_Task directions_
Extract every line of the records below and reproduce each one verbatim, without changing any character.

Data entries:
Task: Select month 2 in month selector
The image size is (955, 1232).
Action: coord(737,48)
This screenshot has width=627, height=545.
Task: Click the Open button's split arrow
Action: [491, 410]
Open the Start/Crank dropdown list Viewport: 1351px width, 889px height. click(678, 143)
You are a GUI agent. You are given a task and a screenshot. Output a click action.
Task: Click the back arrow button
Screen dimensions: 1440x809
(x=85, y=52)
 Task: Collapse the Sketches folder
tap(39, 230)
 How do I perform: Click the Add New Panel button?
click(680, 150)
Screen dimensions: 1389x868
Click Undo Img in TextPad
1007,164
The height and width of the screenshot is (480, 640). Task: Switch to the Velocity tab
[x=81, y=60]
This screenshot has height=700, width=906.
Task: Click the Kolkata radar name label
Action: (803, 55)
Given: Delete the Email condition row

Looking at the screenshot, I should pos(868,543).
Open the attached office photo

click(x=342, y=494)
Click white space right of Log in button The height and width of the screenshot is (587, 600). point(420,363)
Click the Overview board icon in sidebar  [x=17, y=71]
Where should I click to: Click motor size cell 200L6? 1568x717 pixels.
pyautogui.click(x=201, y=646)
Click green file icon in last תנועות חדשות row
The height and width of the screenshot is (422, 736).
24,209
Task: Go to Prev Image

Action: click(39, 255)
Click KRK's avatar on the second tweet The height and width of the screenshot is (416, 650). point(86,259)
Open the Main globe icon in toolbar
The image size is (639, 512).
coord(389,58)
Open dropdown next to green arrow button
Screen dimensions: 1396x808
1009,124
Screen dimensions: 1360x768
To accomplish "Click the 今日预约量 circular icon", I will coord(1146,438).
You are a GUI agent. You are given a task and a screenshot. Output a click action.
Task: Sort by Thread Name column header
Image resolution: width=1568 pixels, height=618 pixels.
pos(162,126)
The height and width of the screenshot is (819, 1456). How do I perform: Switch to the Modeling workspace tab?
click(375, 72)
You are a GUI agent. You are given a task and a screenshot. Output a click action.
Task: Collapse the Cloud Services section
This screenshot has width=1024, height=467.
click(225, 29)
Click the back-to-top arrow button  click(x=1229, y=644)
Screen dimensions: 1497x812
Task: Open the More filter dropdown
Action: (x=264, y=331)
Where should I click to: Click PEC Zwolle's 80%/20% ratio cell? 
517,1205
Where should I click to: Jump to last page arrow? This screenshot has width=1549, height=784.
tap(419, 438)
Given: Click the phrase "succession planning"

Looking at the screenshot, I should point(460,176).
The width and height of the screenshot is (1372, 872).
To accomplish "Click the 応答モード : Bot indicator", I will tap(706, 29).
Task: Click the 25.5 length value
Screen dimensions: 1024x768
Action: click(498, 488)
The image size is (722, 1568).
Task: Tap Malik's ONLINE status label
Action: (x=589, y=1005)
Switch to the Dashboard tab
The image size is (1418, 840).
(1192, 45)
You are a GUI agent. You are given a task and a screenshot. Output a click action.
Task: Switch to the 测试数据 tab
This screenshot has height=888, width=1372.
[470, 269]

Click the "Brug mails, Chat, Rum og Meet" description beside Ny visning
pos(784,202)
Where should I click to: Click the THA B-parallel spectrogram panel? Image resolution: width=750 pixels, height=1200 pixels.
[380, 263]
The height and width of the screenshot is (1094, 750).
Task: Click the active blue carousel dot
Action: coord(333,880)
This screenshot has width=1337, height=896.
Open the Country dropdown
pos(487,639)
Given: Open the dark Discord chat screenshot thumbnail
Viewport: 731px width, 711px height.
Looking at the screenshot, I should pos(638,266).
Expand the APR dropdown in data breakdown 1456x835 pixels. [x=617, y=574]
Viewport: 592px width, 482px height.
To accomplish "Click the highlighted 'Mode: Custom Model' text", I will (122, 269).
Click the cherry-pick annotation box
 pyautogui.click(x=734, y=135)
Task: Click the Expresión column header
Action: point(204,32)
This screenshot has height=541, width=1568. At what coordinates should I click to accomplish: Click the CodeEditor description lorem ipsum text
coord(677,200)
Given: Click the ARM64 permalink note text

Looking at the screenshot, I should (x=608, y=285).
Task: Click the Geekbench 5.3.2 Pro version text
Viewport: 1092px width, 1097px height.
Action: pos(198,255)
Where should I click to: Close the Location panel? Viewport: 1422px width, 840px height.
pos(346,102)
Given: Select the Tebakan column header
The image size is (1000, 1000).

_Completed exercise_
Task: Select month 2 in month selector
The image size is (955, 1232).
Action: coord(737,48)
This screenshot has width=627, height=545.
Task: Click the Open button's split arrow
Action: [491, 410]
Open the Start/Crank dropdown list Viewport: 1351px width, 889px height. click(678, 143)
You are a GUI agent. You are given a task and a screenshot. Output a click action.
Task: Click the back arrow button
Screen dimensions: 1440x809
(x=85, y=52)
 Task: Collapse the Sketches folder
tap(39, 230)
 How do I perform: Click the Add New Panel button?
click(680, 150)
Screen dimensions: 1389x868
Click Undo Img in TextPad
1007,164
The height and width of the screenshot is (480, 640). Task: Switch to the Velocity tab
[x=81, y=60]
This screenshot has height=700, width=906.
Task: Click the Kolkata radar name label
Action: (803, 55)
Given: Delete the Email condition row

Looking at the screenshot, I should pos(868,543).
Open the attached office photo

click(x=342, y=494)
Click white space right of Log in button The height and width of the screenshot is (587, 600). point(420,363)
Click the Overview board icon in sidebar  [x=17, y=71]
Where should I click to: Click motor size cell 200L6? 1568x717 pixels.
pyautogui.click(x=201, y=646)
Click green file icon in last תנועות חדשות row
The height and width of the screenshot is (422, 736).
24,209
Task: Go to Prev Image

Action: click(39, 255)
Click KRK's avatar on the second tweet The height and width of the screenshot is (416, 650). point(86,259)
Open the Main globe icon in toolbar
The image size is (639, 512).
coord(389,58)
Open dropdown next to green arrow button
Screen dimensions: 1396x808
1009,124
Screen dimensions: 1360x768
To accomplish "Click the 今日预约量 circular icon", I will coord(1146,438).
You are a GUI agent. You are given a task and a screenshot. Output a click action.
Task: Sort by Thread Name column header
Image resolution: width=1568 pixels, height=618 pixels.
pos(162,126)
The height and width of the screenshot is (819, 1456). How do I perform: Switch to the Modeling workspace tab?
click(375, 72)
You are a GUI agent. You are given a task and a screenshot. Output a click action.
Task: Collapse the Cloud Services section
This screenshot has width=1024, height=467.
click(225, 29)
Click the back-to-top arrow button  click(x=1229, y=644)
Screen dimensions: 1497x812
Task: Open the More filter dropdown
Action: (x=264, y=331)
Where should I click to: Click PEC Zwolle's 80%/20% ratio cell? 
517,1205
Where should I click to: Jump to last page arrow? This screenshot has width=1549, height=784.
tap(419, 438)
Given: Click the phrase "succession planning"

Looking at the screenshot, I should point(460,176).
The width and height of the screenshot is (1372, 872).
To accomplish "Click the 応答モード : Bot indicator", I will tap(706, 29).
Task: Click the 25.5 length value
Screen dimensions: 1024x768
Action: click(498, 488)
The image size is (722, 1568).
Task: Tap Malik's ONLINE status label
Action: (x=589, y=1005)
Switch to the Dashboard tab
The image size is (1418, 840).
(1192, 45)
You are a GUI agent. You are given a task and a screenshot. Output a click action.
Task: Switch to the 测试数据 tab
This screenshot has height=888, width=1372.
[470, 269]

Click the "Brug mails, Chat, Rum og Meet" description beside Ny visning
pos(784,202)
Where should I click to: Click the THA B-parallel spectrogram panel? Image resolution: width=750 pixels, height=1200 pixels.
[380, 263]
The height and width of the screenshot is (1094, 750).
Task: Click the active blue carousel dot
Action: coord(333,880)
This screenshot has width=1337, height=896.
Open the Country dropdown
pos(487,639)
Given: Open the dark Discord chat screenshot thumbnail
Viewport: 731px width, 711px height.
Looking at the screenshot, I should pos(638,266).
Expand the APR dropdown in data breakdown 1456x835 pixels. [x=617, y=574]
Viewport: 592px width, 482px height.
To accomplish "Click the highlighted 'Mode: Custom Model' text", I will (122, 269).
Click the cherry-pick annotation box
 pyautogui.click(x=734, y=135)
Task: Click the Expresión column header
Action: point(204,32)
This screenshot has height=541, width=1568. At what coordinates should I click to accomplish: Click the CodeEditor description lorem ipsum text
coord(677,200)
Given: Click the ARM64 permalink note text

Looking at the screenshot, I should (x=608, y=285).
Task: Click the Geekbench 5.3.2 Pro version text
Viewport: 1092px width, 1097px height.
Action: pos(198,255)
Where should I click to: Close the Location panel? Viewport: 1422px width, 840px height.
pos(346,102)
Given: Select the Tebakan column header
The image size is (1000, 1000).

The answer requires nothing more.